Nu heeft Van Oorschot de verhalen opnieuw laten verschijnen in De Russische Bibliotheek, in de vertaling van Aai Prins, die een hele prestatie heeft geleverd met het boek van meer dan 800 pagina’s; zeer goed leesbaar ook. De vertaler ziet kans om de eigenzinnige syntaxis en woordkeus van de schrijver om te zetten in verrassend Nederlands. Voorbeeld: ‘Het Russische volk is nadenkig ook al neemt het onvoedzaam voedsel tot zich.’

Op een lapje privégrond leefde hier een man die op het vlak van de menselijke samenleving weinig voorstelde, maar wiens wijsheid een eigen hartkamer had.
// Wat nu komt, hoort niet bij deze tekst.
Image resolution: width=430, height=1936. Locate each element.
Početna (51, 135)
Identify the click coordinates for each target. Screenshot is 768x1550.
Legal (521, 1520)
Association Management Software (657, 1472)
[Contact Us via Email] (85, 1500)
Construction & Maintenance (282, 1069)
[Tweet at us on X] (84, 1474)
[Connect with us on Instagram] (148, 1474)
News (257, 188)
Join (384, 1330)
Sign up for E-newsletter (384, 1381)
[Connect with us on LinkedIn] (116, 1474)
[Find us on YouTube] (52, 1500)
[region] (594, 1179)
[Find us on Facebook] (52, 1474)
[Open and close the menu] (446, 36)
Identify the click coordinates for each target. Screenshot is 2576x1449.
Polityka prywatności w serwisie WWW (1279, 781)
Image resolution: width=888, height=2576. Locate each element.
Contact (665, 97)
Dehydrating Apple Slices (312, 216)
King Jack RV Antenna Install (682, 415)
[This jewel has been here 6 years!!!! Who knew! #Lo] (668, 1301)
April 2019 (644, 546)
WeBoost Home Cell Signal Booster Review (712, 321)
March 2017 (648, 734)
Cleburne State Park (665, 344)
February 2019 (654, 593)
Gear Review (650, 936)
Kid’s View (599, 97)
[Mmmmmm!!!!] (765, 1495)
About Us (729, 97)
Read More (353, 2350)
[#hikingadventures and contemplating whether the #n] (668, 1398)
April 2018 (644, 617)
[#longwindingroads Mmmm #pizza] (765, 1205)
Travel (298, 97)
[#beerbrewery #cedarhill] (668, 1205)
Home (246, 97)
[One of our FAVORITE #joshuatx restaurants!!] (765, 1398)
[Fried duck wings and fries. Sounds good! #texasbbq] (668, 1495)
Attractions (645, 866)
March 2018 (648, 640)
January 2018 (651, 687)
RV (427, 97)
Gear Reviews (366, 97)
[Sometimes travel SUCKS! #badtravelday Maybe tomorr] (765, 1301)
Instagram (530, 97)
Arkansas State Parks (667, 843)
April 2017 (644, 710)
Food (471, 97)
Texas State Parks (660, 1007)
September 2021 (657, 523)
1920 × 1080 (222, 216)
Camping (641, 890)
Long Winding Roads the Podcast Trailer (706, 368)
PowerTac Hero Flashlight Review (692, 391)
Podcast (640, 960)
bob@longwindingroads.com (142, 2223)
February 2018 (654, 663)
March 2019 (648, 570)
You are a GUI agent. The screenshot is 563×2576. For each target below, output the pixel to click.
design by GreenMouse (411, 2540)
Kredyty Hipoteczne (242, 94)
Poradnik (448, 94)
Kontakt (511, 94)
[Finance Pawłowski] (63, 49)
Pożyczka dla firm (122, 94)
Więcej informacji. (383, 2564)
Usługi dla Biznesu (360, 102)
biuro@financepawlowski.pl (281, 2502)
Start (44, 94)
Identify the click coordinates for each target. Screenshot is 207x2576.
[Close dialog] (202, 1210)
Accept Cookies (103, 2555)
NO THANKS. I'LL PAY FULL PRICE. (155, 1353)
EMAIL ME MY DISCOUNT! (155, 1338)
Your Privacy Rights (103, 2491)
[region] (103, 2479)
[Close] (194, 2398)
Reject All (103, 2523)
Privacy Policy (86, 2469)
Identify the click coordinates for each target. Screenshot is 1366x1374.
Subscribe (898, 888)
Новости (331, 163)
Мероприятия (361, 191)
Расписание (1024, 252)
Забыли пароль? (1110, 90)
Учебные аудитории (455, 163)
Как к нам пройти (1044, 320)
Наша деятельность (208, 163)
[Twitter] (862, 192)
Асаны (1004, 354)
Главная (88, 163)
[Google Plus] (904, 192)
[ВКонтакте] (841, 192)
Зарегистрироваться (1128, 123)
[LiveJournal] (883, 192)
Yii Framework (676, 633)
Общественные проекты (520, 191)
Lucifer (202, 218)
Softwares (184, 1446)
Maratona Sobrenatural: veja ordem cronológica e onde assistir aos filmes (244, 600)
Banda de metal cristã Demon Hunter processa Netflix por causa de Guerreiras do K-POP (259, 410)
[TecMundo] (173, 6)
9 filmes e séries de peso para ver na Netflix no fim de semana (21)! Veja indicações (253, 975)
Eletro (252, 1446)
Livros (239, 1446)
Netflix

Platonov werd beïnvloed door de filosoof Fjodorov, die schreef over een zich ontwikkelend kosmologisch bewustzijn. Uit het verhaal ‘Satan van het denken’:

’s Nachts groeide in de jongen een ziel en broeiden diepe, slaperige krachten die ooit zouden exploderen om de wereld opnieuw te scheppen. In hem bloeide een ziel, zoals in ieder kind; de donkere, onstuitbare en hartstochtelijke krachten van de wereld stroomden in hem en werden tot mens; het wonder in een kind, waar iedere moeder dagelijks van geniet. Een moeder redt de wereld, omdat zij er een mens van maakt.

In het laatste , ontroerende verhaal, ‘De terugkeer’, komt een man, Ivanov, uit de burgeroorlog. Op weg naar huis met een onvermijdelijk treinoponthoud, ontmoet hij een jongere vrouw, die ook op weg is naar haar oude plek. Ze raken in gesprek en meer.

Twee dagen later trok Ivanov verder, naar zijn eigen woonplaats. Masja deed hem uitgeleide op het station. Ivanov kuste haar geroutineerd en beloofde vriendelijk haar beeld eeuwig in zijn herinnering te bewaren.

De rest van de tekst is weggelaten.